_Request_
In the newsletter text below, rewrite the part that opens with "Vol 1. No. 12" and closes with "understand this process.", substituting "film" for "video".

_Supplied text_
##############################

Vol 1. No. 12
Editor: Dr. Larry Cusick.
"Not Knot" is a computer-generated video which illustrates some important ideas from knot theory and hyperbolic geometry. The object is to understand the space surrounding a mathematical knot by putting some kind of geometric structure on it. The video has some good illustrations and examples to help understand this process.
The audience will get a guided tour into computer-animated hyperbolic space. It proceeds from the world of knots to their complementary spaces -- what's not a knot. Profound theorems of recent mathematics show that most known complements carry the structure of hyperbolic geometry, a geometry in which the sum of three angles of a triangle always is less than 180 degrees. <\ul>
Problem 1.11: A square of side length 2, lying always in the first quadrant of the xy-plane moves so that two consecutive vertices are always on the x- and y-axes respectively. Find the locus of the midpoint of the square.

##############################

_Stored data_
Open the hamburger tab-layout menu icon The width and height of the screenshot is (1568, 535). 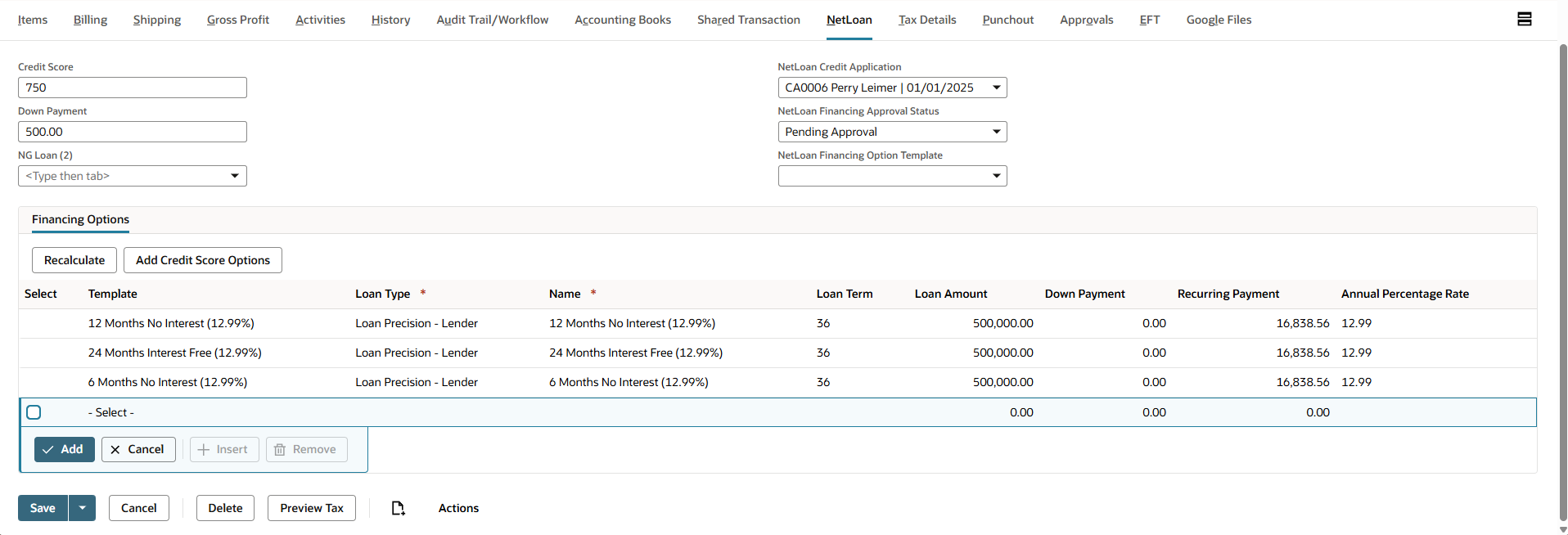tap(1524, 19)
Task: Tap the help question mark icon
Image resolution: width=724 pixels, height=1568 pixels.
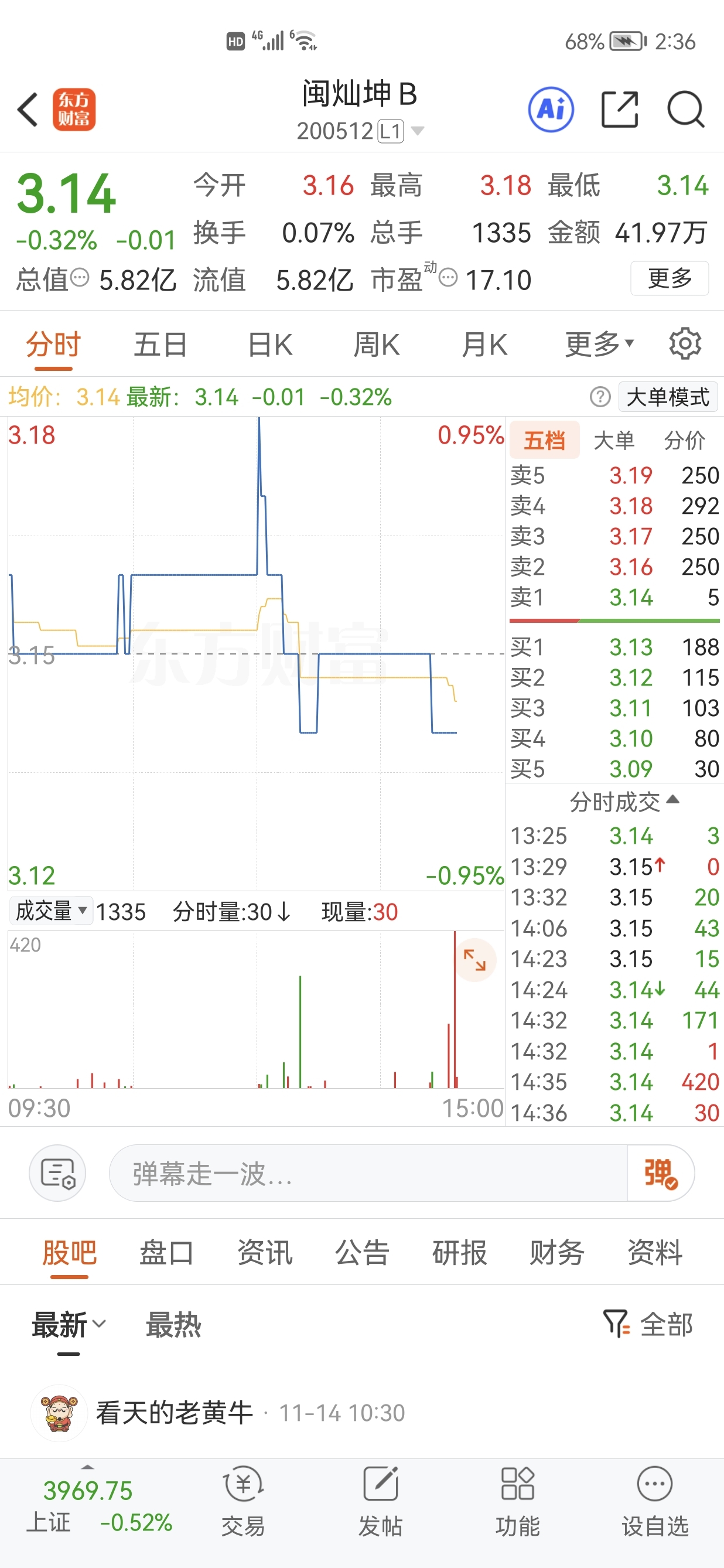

##############################

_Output of the task_
Vol 1. No. 12
Editor: Dr. Larry Cusick.
"Not Knot" is a computer-generated film which illustrates some important ideas from knot theory and hyperbolic geometry. The object is to understand the space surrounding a mathematical knot by putting some kind of geometric structure on it. The film has some good illustrations and examples to help understand this process.